>>>

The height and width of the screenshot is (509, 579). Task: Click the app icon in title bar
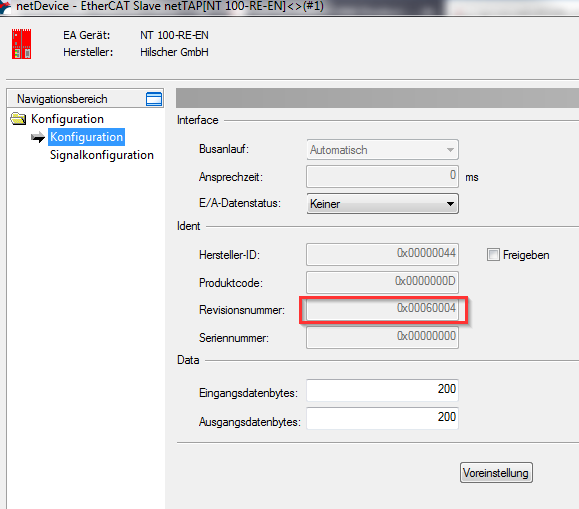(x=5, y=6)
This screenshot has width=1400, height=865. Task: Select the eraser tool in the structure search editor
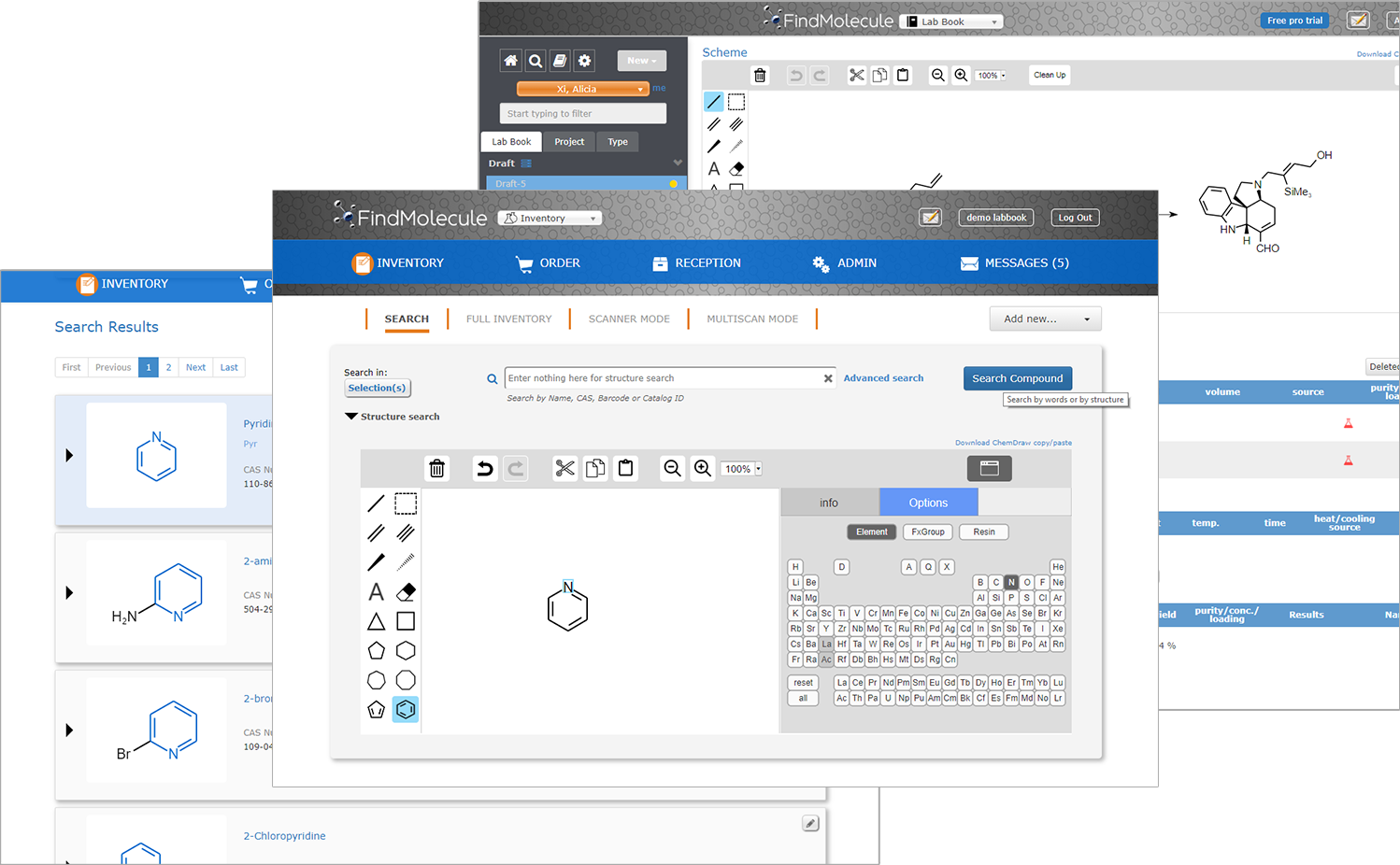click(406, 592)
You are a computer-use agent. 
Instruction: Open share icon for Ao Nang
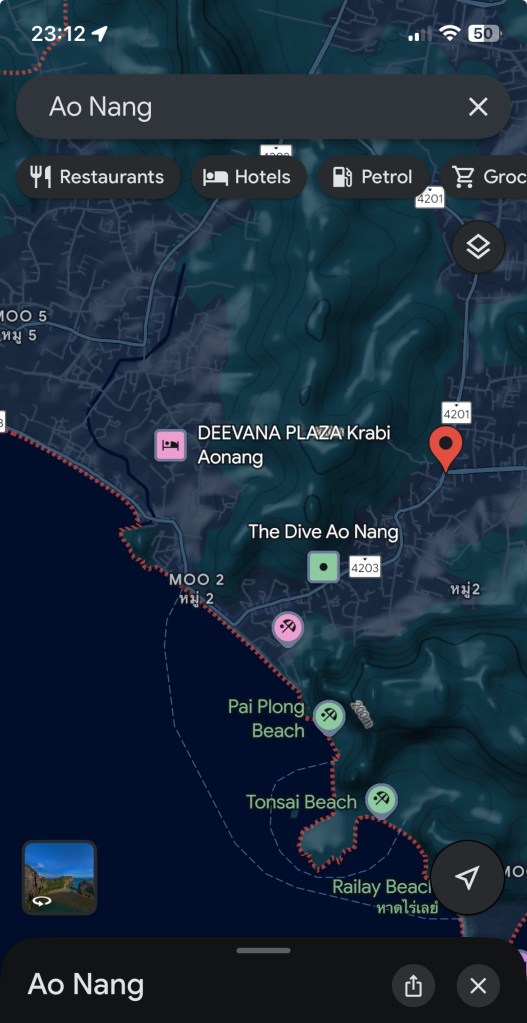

<<<

» Activity
Output all the material exactly. The pictures are to be left out.

» Exercise solution
The height and width of the screenshot is (509, 579). Task: Click the app icon in title bar
(x=5, y=6)
This screenshot has width=1400, height=865. Task: Select the eraser tool in the structure search editor
click(406, 592)
You are a computer-use agent. 
Instruction: Open share icon for Ao Nang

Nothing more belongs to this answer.